Schließlich war Bamdjom in Obramkuza eingetroffen und es ergab sich auf dem Landweg nach Bakpori eine Verzögerung durch den Busfahrer. Bamdjom fühlte eine leichte Nervosität in sich aufsteigen, da er wegen einer Verabredung unbedingt vor 13:00 Uhr in Bakpori ankommen wollte. Der Fahrer bat ihn um mehr Geduld, obwohl diese doch schon fast am Ende war. Er hatte sich in all den Jahren in Europa eben schon an Pünktlichkeit gewöhnt. Die Abfahrt in Igabe sollte eigentlich um 8.00 Uhr erfolgen, aber mittlerweile waren sie schon zwei Stunden im Verzug. Der gut gelaunte Busfahrer, der noch warten wollte, um unbedingt weitere Fahrgäste auf die Tour mitzunehmen, konnte das Problem nicht nachvollziehen, wechselte, um sich zu beschäftigen, ständig die Musik-CDs und kommentierte vergnügt die Melodien, die ihm besonders gefielen. Dass die anderen Fahrgäste ihn auch ständig fragten, wann er denn endlich vorhabe, den Bus zu starten, schien ihn ebenso wenig zu kümmern. Er erwiderte dann nur relaxt, dass sie doch Geduld haben sollten, denn dies hier wäre wohl kaum ein Grund, verärgert zu sein. Stattdessen könnten sie doch lieber seine tolle Musik genießen und sich derweil mit kühlen Getränken erfrischen, die immer wieder von fliegenden Händlern an den offenen Busfenstern angeboten wurden.

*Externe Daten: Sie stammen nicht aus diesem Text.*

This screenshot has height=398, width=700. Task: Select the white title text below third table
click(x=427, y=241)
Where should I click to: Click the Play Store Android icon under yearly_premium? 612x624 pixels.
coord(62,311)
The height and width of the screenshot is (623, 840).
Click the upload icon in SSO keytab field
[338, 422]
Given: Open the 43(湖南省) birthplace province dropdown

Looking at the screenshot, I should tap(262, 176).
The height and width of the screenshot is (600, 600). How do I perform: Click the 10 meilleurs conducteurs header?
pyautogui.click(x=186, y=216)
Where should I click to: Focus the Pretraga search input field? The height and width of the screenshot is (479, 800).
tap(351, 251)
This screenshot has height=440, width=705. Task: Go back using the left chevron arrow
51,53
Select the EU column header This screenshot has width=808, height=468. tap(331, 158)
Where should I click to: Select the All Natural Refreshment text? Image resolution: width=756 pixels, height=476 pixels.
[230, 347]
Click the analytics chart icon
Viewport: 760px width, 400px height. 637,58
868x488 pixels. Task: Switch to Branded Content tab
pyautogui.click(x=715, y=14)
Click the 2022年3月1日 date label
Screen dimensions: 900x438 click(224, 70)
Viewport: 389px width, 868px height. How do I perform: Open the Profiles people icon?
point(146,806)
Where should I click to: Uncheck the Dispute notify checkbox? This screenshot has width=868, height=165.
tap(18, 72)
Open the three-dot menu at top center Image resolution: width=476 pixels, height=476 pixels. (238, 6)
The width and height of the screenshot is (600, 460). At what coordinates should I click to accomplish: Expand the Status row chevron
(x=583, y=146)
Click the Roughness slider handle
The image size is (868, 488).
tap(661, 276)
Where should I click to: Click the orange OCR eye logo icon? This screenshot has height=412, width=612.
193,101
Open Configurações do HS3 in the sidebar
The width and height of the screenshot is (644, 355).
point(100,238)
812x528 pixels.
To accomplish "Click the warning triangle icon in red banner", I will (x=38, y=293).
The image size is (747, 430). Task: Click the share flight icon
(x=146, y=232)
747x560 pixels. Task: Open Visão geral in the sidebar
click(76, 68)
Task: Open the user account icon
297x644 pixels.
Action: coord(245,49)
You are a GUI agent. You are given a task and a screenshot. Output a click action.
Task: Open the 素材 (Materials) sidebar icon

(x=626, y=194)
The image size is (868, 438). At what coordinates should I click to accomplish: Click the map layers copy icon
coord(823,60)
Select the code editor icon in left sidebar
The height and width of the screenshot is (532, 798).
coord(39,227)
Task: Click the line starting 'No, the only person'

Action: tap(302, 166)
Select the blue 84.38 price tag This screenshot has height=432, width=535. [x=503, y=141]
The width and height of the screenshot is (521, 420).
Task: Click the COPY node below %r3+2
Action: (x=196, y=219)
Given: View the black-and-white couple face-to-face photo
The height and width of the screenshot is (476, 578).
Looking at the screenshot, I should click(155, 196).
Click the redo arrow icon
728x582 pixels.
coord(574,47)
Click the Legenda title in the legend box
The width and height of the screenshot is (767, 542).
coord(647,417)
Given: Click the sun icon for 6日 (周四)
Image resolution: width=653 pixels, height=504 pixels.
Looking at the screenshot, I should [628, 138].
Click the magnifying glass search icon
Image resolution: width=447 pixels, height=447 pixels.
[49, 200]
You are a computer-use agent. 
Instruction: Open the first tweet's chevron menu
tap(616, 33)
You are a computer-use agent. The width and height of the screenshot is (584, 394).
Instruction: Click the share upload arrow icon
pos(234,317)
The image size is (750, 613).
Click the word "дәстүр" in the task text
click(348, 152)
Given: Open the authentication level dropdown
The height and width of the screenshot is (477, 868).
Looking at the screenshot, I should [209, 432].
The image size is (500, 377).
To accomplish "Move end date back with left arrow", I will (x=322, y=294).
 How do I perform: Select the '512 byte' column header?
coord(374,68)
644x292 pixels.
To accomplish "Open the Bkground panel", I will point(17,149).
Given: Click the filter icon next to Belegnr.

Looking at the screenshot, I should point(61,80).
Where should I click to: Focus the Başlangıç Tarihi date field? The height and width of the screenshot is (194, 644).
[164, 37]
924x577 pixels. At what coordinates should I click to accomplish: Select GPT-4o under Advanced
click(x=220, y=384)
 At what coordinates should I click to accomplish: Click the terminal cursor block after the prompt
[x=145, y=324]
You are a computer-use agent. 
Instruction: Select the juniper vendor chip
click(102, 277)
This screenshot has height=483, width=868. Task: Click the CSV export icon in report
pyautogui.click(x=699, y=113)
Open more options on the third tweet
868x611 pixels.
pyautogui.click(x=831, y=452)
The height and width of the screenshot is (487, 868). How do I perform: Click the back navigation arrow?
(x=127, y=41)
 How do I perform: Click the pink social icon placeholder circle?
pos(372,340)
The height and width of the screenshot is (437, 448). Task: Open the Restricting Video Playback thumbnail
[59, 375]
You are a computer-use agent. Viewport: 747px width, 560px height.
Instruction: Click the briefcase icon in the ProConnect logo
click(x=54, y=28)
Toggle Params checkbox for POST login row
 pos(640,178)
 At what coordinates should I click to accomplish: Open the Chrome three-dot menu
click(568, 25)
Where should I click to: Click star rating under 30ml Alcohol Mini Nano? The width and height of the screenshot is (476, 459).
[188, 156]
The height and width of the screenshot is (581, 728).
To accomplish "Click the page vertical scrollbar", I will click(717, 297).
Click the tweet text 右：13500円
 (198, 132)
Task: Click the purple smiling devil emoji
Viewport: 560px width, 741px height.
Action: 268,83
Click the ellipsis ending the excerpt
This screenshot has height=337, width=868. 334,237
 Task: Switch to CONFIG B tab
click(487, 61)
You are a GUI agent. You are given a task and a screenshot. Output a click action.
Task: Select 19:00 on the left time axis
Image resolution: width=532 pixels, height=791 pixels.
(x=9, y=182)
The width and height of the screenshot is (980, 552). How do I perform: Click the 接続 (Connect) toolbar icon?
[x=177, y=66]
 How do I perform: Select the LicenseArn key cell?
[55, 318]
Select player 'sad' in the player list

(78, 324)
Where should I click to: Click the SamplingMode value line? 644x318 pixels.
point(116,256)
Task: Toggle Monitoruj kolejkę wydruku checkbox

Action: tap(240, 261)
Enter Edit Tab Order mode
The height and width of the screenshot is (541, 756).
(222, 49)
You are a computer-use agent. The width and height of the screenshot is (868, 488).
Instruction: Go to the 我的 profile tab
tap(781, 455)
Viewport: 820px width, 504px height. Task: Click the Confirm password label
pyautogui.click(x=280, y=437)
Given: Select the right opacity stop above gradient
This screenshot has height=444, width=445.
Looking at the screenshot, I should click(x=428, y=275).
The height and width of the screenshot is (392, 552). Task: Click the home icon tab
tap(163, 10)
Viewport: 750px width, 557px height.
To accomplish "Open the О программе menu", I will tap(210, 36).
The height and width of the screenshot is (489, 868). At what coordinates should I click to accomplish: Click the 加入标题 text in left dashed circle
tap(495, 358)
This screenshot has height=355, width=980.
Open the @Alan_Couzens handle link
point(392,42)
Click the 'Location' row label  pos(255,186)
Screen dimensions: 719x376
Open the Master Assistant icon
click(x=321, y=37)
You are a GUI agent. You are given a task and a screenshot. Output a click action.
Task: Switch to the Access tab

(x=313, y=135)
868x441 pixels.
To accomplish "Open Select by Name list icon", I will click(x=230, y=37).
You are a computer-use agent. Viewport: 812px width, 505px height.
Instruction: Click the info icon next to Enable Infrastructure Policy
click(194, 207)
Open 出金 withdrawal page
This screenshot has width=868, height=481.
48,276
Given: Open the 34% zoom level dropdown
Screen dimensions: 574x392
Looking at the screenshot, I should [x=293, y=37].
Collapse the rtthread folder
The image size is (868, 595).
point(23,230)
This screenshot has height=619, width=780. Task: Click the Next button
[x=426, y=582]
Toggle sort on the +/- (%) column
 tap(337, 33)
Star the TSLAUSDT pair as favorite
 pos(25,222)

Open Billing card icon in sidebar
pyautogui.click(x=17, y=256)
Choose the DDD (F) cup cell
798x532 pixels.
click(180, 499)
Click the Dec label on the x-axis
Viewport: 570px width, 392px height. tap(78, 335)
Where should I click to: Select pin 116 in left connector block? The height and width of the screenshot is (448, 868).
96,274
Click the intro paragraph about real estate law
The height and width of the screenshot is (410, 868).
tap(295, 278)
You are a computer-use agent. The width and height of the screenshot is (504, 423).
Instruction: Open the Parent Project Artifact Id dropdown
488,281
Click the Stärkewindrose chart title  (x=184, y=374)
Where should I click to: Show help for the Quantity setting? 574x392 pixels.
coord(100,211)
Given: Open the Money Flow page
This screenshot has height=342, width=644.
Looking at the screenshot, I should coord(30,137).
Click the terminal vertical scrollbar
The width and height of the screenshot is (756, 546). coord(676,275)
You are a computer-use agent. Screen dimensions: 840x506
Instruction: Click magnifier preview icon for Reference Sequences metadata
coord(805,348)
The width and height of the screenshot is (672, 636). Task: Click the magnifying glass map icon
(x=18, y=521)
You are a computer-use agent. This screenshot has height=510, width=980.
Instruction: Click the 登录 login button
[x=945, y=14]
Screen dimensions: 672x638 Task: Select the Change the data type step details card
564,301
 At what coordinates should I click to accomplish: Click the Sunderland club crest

Einmal sitzend, mussten die Fahrgäste nämlich im Bus ausharren, wohingegen der Fahrer öfter mal ausstieg. Immerhin versuchte er die bereits Anwesenden zu beruhigen, indem er sagte, sie würden schon bald über die Berge fahren und damit die sonst übliche Fahrzeit verkürzen. Er war in der Tat sehr von seinem Handeln überzeugt und der merklich stolze Fahrer einer neuen Generation von Reisebussen, die seit kurzer Zeit hier und da in Obramkuza eingesetzt wurden. Die neuen Busse vermochten es tatsächlich, Strecken in zwei anstatt in dreieinhalb Stunden zu bewältigen. Aber endlich stieg der Fahrer dann doch noch ein und machte ernsthafte Anstalten, den Bus zu starten. Er schloss alle Türen, zündete sich noch eine Zigarette an und schon fuhren sie los. Da hörte Bamdjom dann auch im ganzen Bus so etwas wie ein kollektives Aufatmen. Zwar entschuldigte sich der Egoist noch für die Verzögerung, doch für jemanden wie Bamdjom, der eine andere Zeitmoral gewöhnt war, schien seine gesamte Tagesplanung schon komplett beeinträchtigt. Er wollte sich bereits um 13.00 Uhr in Bakpori mit einem Bekannten treffen. Das konnte er nun vergessen, da sein Bus bestimmt erst um 17.00 Uhr dort ankommen würde. Als er sich dann mit einem anderen Fahrgast darüber unterhielt, schaute dieser ihn an und sagte erstaunt: „Sie sind an unser Chaos wohl nicht mehr gewöhnt? So läuft doch alles von je her in unserem Land und da wird sich wohl auch nie mehr was daran ändern. Jeder und jede machen nur, wie und was ihnen so passt, und sie halten es auch so für ihr Recht. Und glauben Sie doch ja nicht, dass der andere tatsächlich um 13.00 Uhr auf Sie wartet!“ Bamdjom hörte ihm verunsichert zu und schüttelte nachdenklich den Kopf. Ob der andere tatsächlich Recht hätte, würde er ja noch erfahren, wenn er endlich in Bakpori ankäme. Sie fuhren ohne weitere Verzögerungen durch und waren um 16.30 Uhr am Ziel.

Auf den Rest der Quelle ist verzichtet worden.